BRIEF. Note how many lines in these entries contain "section", and reply with that number alone.
--- INPUT DATA ---
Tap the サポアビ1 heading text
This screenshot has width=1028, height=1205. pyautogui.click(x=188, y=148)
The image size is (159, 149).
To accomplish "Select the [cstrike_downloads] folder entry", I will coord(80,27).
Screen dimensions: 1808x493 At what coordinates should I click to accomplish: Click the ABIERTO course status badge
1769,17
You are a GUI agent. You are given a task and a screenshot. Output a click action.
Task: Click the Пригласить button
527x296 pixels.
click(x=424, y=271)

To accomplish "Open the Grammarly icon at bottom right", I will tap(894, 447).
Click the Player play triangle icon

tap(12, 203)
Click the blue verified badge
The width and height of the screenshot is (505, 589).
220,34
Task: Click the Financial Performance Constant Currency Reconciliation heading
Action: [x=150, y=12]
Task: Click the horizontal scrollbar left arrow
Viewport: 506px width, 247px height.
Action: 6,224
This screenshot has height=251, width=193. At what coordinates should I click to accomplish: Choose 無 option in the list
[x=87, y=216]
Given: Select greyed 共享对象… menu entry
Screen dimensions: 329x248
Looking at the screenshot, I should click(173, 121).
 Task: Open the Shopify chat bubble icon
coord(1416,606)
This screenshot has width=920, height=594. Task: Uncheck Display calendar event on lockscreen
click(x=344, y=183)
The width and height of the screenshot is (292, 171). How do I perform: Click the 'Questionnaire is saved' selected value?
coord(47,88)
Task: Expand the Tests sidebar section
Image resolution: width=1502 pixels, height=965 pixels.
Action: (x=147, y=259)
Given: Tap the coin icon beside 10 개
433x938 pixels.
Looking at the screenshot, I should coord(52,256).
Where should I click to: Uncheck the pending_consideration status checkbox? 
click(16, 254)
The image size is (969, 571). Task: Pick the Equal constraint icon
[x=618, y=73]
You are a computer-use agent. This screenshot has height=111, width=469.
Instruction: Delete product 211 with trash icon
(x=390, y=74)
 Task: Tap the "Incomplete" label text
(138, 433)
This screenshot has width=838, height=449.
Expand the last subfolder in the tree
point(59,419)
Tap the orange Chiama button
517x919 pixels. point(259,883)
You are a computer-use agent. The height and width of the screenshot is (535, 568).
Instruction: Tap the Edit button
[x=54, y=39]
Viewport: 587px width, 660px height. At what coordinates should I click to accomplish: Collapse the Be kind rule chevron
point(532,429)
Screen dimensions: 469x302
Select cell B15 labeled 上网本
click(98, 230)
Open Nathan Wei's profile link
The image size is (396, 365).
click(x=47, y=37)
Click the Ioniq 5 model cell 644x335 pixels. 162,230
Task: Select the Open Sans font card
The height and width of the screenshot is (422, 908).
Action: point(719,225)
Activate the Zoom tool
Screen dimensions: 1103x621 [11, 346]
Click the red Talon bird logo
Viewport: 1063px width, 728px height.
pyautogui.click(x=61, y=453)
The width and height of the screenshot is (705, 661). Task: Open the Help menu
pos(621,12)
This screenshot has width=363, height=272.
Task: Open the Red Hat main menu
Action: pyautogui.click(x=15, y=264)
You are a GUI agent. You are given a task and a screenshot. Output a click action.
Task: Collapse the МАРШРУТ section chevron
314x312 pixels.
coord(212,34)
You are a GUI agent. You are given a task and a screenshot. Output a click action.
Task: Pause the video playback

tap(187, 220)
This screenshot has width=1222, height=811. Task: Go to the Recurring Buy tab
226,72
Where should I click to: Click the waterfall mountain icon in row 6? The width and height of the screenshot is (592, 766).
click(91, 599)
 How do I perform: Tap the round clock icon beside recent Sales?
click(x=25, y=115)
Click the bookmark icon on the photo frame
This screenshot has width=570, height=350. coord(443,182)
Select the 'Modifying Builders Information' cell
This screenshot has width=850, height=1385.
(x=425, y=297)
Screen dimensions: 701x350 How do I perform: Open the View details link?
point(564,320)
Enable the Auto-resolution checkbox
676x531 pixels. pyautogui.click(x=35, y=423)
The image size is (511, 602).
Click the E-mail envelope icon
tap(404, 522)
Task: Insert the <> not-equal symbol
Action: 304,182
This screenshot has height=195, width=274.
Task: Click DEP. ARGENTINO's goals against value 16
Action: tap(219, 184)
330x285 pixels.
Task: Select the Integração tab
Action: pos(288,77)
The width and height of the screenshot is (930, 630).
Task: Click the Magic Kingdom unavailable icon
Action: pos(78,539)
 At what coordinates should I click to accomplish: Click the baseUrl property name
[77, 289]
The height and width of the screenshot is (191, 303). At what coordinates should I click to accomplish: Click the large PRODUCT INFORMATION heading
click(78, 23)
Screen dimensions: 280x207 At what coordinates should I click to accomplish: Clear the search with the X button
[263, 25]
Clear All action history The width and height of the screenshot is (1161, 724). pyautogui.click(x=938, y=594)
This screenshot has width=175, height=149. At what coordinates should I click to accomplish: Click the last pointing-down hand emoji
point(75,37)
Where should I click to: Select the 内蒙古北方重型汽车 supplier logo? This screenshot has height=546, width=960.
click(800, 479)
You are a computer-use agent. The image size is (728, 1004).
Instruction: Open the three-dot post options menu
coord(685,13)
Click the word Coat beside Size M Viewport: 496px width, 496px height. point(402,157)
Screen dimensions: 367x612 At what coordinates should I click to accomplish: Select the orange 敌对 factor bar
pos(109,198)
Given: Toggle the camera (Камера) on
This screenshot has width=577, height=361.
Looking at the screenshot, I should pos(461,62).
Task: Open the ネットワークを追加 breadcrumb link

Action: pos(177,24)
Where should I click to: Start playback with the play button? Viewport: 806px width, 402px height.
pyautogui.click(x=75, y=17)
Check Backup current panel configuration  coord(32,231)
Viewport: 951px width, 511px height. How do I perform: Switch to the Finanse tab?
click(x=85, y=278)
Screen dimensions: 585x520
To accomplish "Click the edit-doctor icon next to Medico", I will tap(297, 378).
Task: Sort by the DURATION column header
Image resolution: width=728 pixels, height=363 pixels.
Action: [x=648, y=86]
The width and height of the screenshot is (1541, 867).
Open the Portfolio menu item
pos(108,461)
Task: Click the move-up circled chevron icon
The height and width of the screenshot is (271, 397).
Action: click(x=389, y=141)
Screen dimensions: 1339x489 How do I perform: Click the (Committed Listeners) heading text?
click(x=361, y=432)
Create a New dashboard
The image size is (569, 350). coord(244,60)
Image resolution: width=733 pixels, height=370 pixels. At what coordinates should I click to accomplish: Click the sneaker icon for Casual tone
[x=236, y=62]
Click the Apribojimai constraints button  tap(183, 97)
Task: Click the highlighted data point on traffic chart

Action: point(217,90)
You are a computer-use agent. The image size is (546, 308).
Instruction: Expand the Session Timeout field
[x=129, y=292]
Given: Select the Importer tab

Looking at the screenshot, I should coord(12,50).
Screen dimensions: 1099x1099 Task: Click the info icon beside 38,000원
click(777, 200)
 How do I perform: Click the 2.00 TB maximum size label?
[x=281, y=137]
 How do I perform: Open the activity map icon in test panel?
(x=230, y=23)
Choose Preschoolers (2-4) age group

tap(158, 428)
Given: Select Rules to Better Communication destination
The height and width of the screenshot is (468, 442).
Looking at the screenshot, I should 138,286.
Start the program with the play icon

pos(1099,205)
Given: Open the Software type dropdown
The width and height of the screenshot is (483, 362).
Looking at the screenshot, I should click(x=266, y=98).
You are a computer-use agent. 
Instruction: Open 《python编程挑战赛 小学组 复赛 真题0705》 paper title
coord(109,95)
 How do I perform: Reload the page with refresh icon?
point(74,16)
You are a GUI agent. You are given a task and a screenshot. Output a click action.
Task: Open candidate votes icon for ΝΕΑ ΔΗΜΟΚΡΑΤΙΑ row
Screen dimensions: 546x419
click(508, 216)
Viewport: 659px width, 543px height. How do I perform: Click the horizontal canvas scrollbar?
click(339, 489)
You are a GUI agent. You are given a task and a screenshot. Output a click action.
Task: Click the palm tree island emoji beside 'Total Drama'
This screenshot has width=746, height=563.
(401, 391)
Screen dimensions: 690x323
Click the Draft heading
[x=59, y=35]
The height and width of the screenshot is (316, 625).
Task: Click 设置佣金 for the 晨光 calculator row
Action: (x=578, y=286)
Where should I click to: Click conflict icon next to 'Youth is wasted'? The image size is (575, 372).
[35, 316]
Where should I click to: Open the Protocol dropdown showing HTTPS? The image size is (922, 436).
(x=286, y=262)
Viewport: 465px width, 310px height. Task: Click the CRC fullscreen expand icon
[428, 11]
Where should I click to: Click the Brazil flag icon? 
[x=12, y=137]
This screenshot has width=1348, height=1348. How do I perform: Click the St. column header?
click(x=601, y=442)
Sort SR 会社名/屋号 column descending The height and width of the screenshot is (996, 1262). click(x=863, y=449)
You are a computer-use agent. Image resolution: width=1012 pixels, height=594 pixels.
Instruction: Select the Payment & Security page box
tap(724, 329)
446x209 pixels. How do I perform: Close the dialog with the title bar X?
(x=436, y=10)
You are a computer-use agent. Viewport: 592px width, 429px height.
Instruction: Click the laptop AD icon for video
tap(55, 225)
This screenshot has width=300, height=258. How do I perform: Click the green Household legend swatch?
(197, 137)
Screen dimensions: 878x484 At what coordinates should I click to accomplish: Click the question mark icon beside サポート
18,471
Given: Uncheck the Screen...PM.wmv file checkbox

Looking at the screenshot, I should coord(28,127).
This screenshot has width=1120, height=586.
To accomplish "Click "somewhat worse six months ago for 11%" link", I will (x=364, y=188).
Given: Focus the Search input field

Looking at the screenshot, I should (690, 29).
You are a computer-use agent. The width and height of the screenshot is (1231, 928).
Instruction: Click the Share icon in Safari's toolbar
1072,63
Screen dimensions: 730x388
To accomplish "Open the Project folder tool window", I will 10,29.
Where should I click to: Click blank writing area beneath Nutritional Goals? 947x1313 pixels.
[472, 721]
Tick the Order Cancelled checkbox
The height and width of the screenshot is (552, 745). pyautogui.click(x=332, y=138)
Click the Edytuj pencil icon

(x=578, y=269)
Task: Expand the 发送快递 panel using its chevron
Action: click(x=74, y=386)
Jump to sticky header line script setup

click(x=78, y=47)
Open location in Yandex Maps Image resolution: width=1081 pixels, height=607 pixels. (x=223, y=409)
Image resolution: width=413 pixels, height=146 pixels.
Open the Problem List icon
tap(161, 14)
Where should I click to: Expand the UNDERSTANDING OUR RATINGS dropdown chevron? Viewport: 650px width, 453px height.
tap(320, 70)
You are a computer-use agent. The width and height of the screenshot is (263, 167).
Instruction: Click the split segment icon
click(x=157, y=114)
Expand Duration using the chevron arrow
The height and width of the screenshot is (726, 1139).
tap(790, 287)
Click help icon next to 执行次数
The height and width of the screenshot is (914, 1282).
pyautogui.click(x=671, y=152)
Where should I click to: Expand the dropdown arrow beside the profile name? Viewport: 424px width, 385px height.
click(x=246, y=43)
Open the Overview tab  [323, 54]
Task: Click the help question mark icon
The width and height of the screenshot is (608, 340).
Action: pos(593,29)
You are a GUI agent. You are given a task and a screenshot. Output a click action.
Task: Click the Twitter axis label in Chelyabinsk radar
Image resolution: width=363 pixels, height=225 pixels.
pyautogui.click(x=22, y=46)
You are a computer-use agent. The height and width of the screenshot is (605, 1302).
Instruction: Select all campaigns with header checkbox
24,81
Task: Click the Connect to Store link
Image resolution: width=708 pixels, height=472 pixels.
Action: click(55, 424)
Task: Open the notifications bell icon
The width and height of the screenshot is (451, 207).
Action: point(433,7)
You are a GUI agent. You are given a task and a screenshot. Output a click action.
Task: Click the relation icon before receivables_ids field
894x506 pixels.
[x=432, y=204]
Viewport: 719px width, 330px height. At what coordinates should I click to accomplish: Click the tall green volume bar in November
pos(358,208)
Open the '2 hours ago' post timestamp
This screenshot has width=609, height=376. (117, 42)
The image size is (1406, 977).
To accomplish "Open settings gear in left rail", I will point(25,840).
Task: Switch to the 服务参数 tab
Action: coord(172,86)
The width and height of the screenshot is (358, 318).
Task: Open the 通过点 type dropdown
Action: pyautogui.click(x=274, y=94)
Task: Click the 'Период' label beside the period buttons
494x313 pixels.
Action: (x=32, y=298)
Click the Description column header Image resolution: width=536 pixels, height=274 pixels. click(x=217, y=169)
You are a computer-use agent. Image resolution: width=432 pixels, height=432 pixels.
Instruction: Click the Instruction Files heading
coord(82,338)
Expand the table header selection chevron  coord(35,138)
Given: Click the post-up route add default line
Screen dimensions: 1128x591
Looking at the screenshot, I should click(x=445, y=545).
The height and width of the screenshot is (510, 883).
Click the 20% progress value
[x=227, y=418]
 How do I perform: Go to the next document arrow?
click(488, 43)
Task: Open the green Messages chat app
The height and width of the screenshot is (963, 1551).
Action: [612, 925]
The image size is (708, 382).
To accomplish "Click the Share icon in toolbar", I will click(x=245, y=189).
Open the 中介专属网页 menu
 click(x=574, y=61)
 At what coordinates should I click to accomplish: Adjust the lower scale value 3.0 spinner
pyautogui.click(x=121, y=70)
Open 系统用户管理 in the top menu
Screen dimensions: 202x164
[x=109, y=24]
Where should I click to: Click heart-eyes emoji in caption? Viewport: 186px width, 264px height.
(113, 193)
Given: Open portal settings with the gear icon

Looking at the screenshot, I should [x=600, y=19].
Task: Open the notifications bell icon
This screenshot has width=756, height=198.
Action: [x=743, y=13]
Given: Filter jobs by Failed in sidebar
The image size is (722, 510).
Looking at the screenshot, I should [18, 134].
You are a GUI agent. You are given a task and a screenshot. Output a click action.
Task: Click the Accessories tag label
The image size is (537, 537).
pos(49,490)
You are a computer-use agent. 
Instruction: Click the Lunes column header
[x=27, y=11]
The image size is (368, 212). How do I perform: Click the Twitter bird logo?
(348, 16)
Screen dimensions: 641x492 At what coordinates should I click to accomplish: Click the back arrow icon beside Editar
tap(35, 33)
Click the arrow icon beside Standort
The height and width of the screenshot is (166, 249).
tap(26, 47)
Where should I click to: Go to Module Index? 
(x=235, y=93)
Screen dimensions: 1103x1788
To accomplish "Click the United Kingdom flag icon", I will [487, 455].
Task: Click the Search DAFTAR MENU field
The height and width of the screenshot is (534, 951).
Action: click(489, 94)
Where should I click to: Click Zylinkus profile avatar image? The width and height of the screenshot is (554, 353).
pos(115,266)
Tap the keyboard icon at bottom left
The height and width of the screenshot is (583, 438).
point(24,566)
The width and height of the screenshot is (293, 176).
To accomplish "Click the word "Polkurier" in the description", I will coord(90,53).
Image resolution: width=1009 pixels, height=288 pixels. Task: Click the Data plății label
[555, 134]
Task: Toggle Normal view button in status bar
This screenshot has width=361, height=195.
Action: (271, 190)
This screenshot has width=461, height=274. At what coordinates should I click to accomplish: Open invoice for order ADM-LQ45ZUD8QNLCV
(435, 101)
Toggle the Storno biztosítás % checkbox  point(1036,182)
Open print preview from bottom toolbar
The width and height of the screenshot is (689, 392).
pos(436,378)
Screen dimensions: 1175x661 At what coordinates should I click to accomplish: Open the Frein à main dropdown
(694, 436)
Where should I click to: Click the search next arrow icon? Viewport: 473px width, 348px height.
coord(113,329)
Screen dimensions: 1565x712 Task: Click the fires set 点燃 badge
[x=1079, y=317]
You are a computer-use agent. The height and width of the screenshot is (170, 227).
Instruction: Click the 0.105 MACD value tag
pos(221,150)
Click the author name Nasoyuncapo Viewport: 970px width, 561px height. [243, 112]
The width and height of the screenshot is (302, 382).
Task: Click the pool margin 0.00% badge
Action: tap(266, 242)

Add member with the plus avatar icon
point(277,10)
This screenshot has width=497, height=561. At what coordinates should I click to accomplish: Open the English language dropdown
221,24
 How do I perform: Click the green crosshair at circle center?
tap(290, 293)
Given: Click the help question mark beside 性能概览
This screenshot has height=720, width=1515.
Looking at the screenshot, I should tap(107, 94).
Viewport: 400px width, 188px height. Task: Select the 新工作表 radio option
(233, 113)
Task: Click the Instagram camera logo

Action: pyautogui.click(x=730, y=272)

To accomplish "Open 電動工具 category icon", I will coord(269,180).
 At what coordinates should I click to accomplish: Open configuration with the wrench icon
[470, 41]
---
ANSWER BELOW. 2